**Problem to work on**
Copy out the records that begin with the line containing "Viewport: 800px width, 600px" and end with the line containing "click(x=1380, y=104)", both of those lines included, reproducing each line unchanged.

====== Rows ======

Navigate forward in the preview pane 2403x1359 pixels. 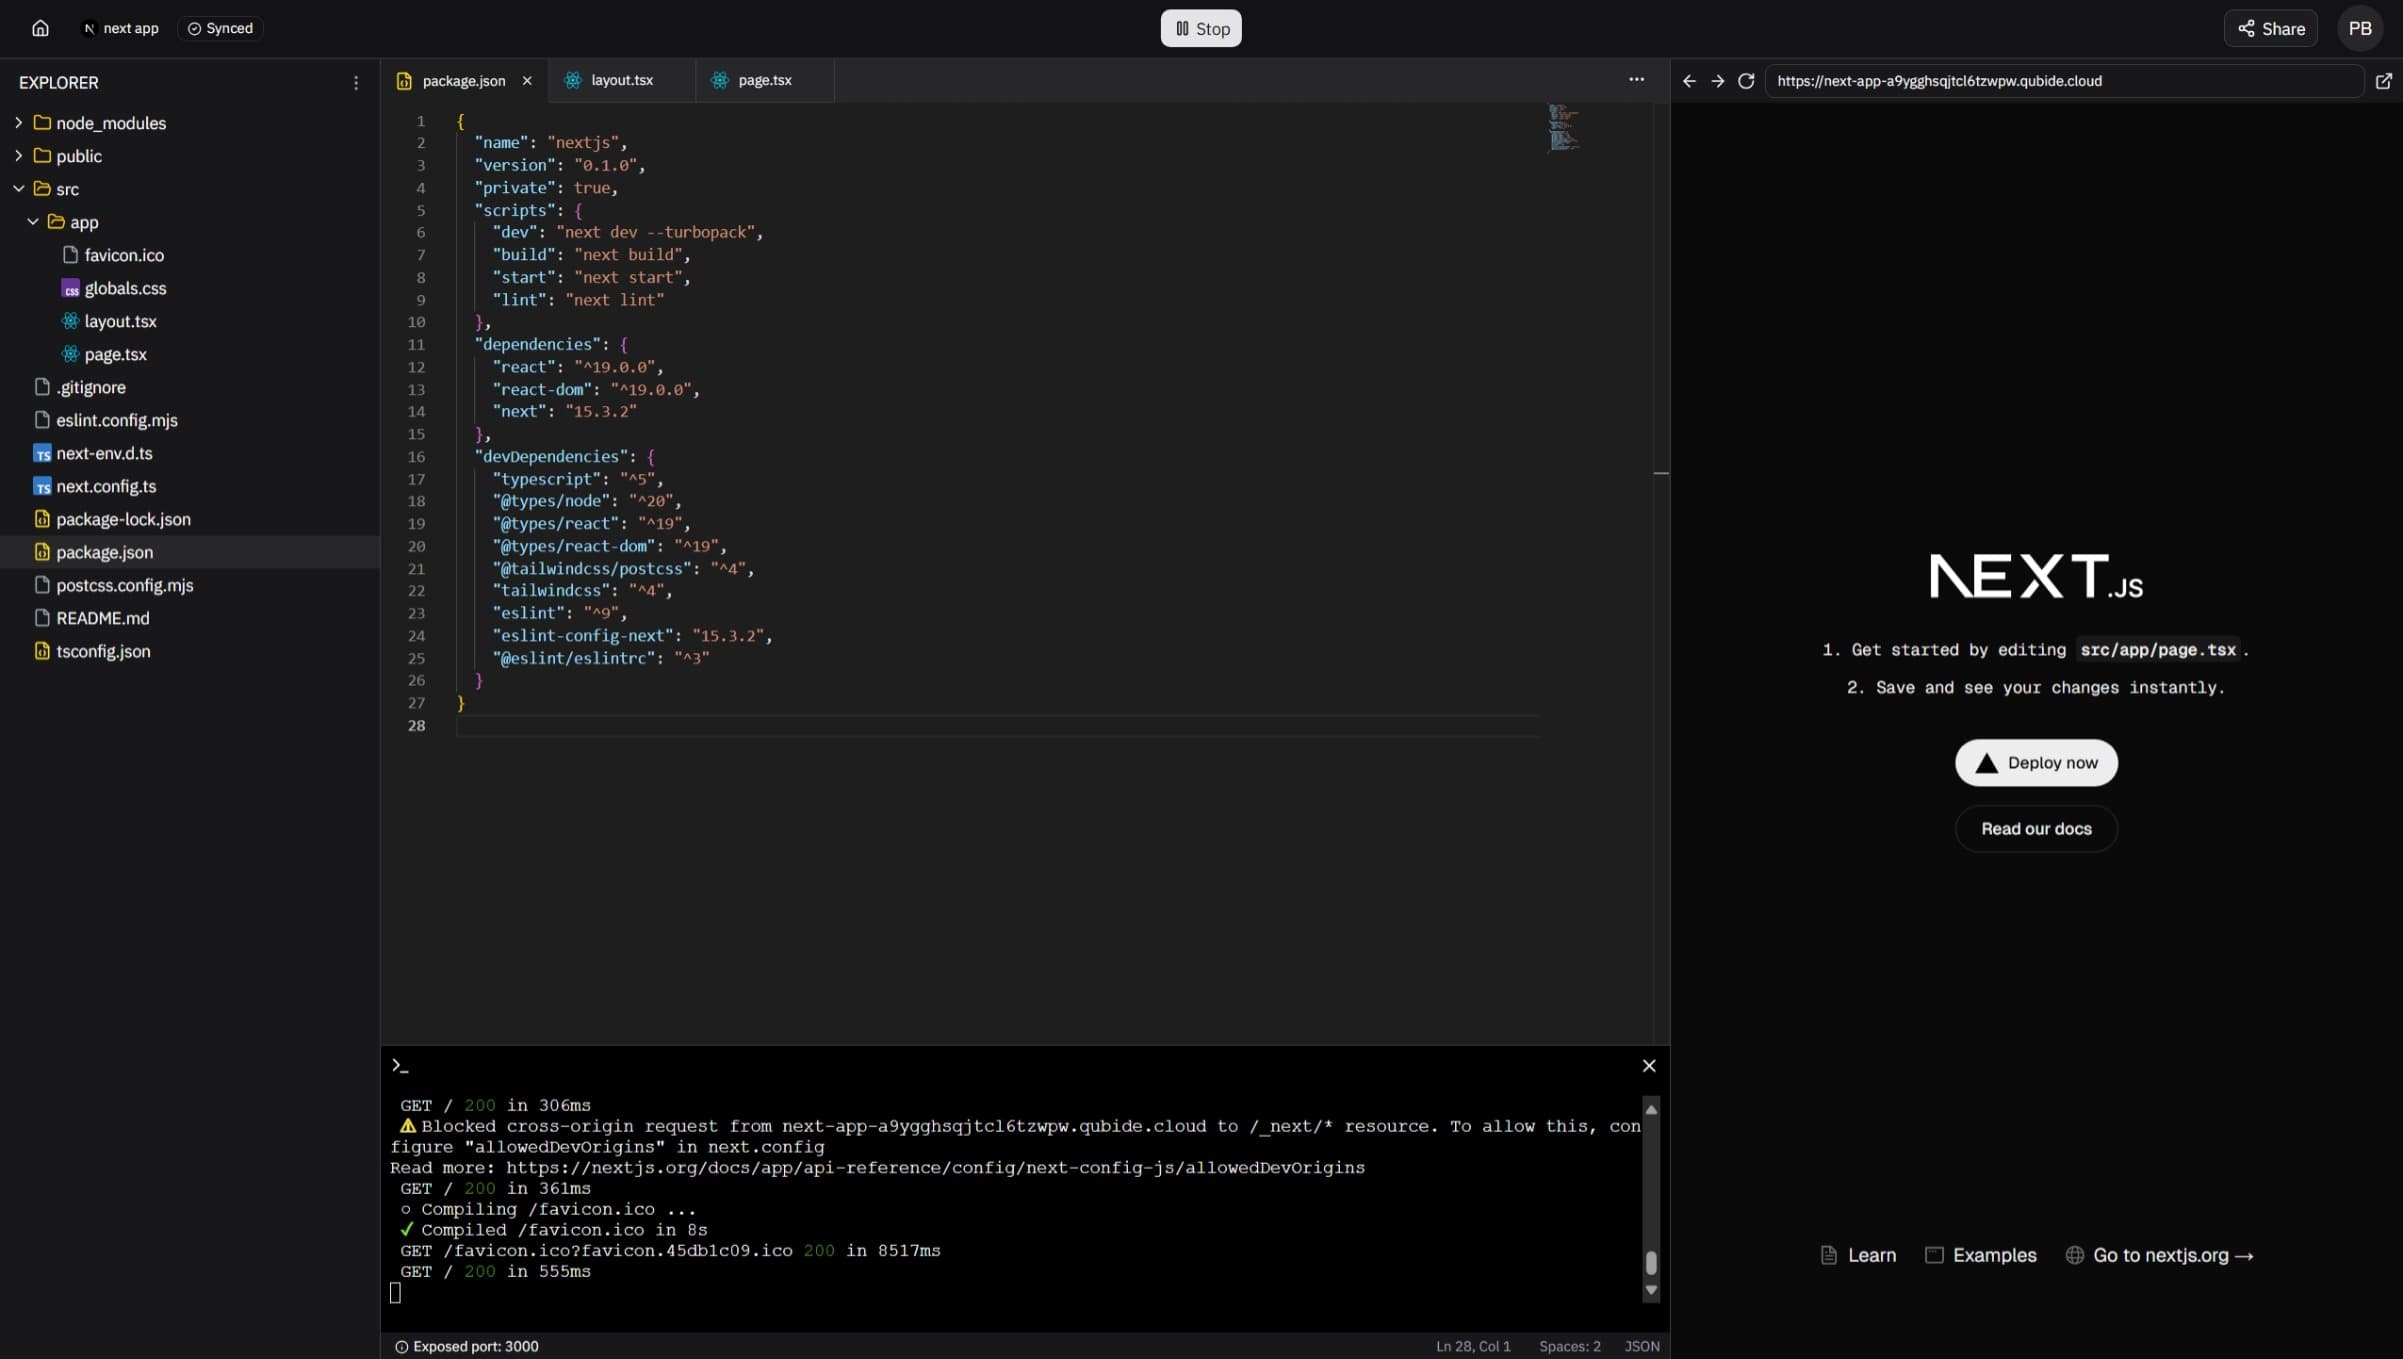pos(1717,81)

======
====== Rows ======

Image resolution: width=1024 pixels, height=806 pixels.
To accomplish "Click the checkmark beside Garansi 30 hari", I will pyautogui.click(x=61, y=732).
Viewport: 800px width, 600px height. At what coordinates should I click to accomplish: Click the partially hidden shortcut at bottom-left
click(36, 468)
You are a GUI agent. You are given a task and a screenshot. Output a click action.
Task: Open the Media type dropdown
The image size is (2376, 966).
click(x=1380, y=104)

======

**Final result**
Viewport: 800px width, 600px height. At what coordinates should I click to accomplish: Click the partially hidden shortcut at bottom-left
click(36, 468)
You are a GUI agent. You are given a task and a screenshot. Output a click action.
Task: Open the Media type dropdown
The image size is (2376, 966).
click(x=1380, y=104)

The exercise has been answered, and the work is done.